RELATED: REAL ESTATE: Transformative lifestyle choices spur 2020 land rush

We have yet to see the market decline of almost 18 per cent predicted by the CMHC. If sales volumes fall between 19 per cent and 29 per cent as they predict, our housing starts and construction will also drop off taking with it our major engine of economic growth. Many market analysts and economists are predicting that this summers record-setting housing market is a huge bubble about to break. But, not everyone is convinced that this will actually happen. It would be really nice to believe that this summers real estate boom will help to propel us out of our economic peril, and it will be telling to see how many jobless workers are homeowners headed into insolvency. If the insolvency numbers remain below a certain threshold, the residential market would dip, but remain anchored.

The demand is so great for land and the security of property ownership, that residential markets may not be as affected as predicted. Owning equity and liquidity in a hard asset like land has been a way to prosperity for decades. The real danger of a large influx of foreclosures lies in the difficulty for lenders to continue to grant mortgages. At a time when homeowners need to leverage everything they can to sell and then buy again, a stagnation in housing liquidity would further compound the economy building housing market.
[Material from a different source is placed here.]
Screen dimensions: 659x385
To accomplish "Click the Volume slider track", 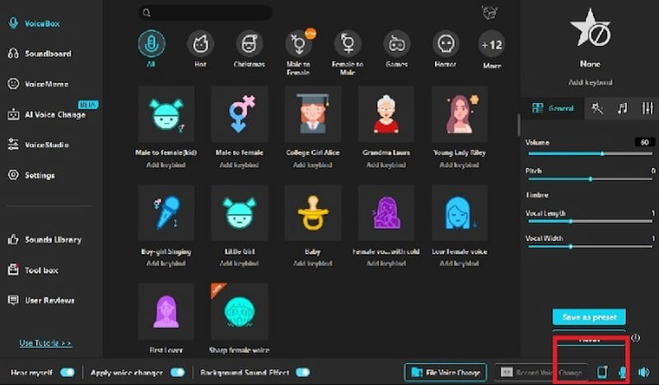I will pyautogui.click(x=577, y=153).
The Canada Emergency Rent Assistance Program (CECRA) extended coverage again for September to small businesses to apply for a 75 per cent reduction in rent which in turn allows commercial landlords to qualify for forgivable federal loans. The uncertainty of this emergency funding has again delayed the inevitable consequences of evictions due to closures and revenue losses. Small business owners are still trying to adapt to remain compliant and open to the public. Businesses that can no longer operate are trying to rework their business models and pursue other needed services and “New Norm” Opportunities. It is into October’s unknown that will decide the fate of so many. Commercial and residential landlords are such a vital part of our economic fabric, and tough decisions derived from tough times may deliver a crippling blow to an entire market segment unless we can find a way to beat COVID-19.

We have been cautioned about our growing household debt levels that were very high even before the 2020 shutdown began. Not heeding any debt ceiling themselves, the Federal Government continues to print money and offset the economic collapse brought on by industry-killing policy and the pandemic shut down.
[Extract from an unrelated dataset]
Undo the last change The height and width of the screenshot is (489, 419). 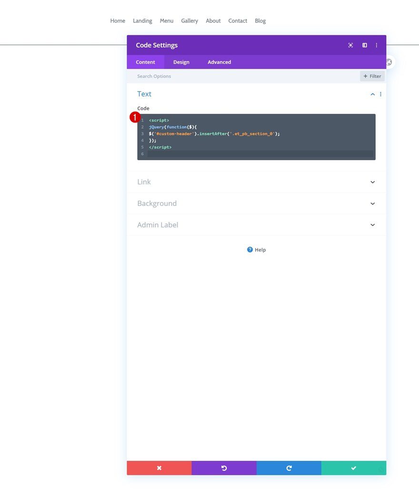tap(224, 468)
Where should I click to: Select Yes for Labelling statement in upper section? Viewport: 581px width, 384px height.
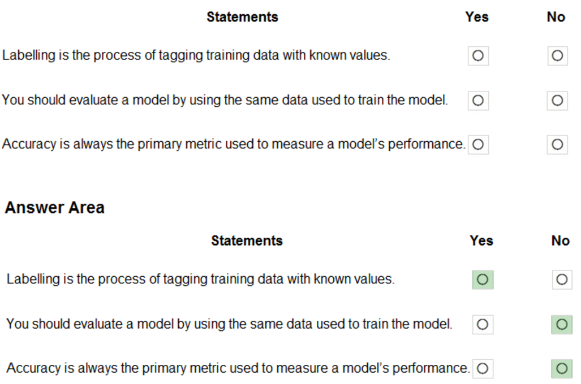[x=478, y=56]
This influx of printed capital helped to keep the economy from grinding to a complete stop during the initial pandemic shutdown, but it is a short-term solution with dangerous consequences. This inflation building fix, added to an existing national debt load, severe drop in our GDP likens the country to a half sunk ship navigating very stormy seas.

We know the first wallet-hitting consequence will be another federal carbon tax, which will make everything we consume and use more expensive.

It could be rising government debt that is the catalyst that wipes out the entire economy and cancels out any future prosperity prospects for all generations of tax payers and retirees. Canada is only one of many countries to be printing money and handing it out as emergency capital to stave off economic collapse during the Covid crisis.

RELATED: REAL ESTATE: Your House Has Become More Than Just Home Base

The world anxiously awaits the unknown future of the Untied States, its coming election and the faltering state of the U.S. Dollar. Discussions center around the prediction that the USD’s loss of world reserve standard status could cause global hardship. Financial analysts are discussing how the world is not ready for, or trusting enough in crypto-currency as a standard solution, as it opens up a regulatory nightmare. A solution that is being discussed is going back to the “Gold Standard” that was in place before 1971. It was the gold backed dollar that built North America into prosperous capitalist nations during the 50’s and 60’s. Returning to a Gold Standard would be a reset of epic proportions for the U.S., but as money movement in Europe, China and Russia show a large increase in both gold and foreign reserves. The Euro, the Yaun and the Russian Ruble are all contenders to replace the U.S. Dollar unless it can be reset to its gold backed security state.

With so many unpredictable outcomes, we have to take stock of what we do know at this time. The residential real estate market is booming, demand is great and it desperately needs more inventory. A looming insolvency crisis is coming in both the residential and commercial markets and will be bringing lender-owned inventory into the supply. Record residential property prices will fall with additional insolvency inventory in the residential market, but commercial real estate is in line to be the hardest hit market segment. Our household and national debt are at all-time highs and are a compounding catalyst of this economic and global health crisis. The USD is in danger of losing its global reserve status, and global wealth is steering us toward hard asset currencies like gold and silver. Hard assets include landholdings, owning land will always bring with it security and opportunity to rise above whatever our unknown future holds.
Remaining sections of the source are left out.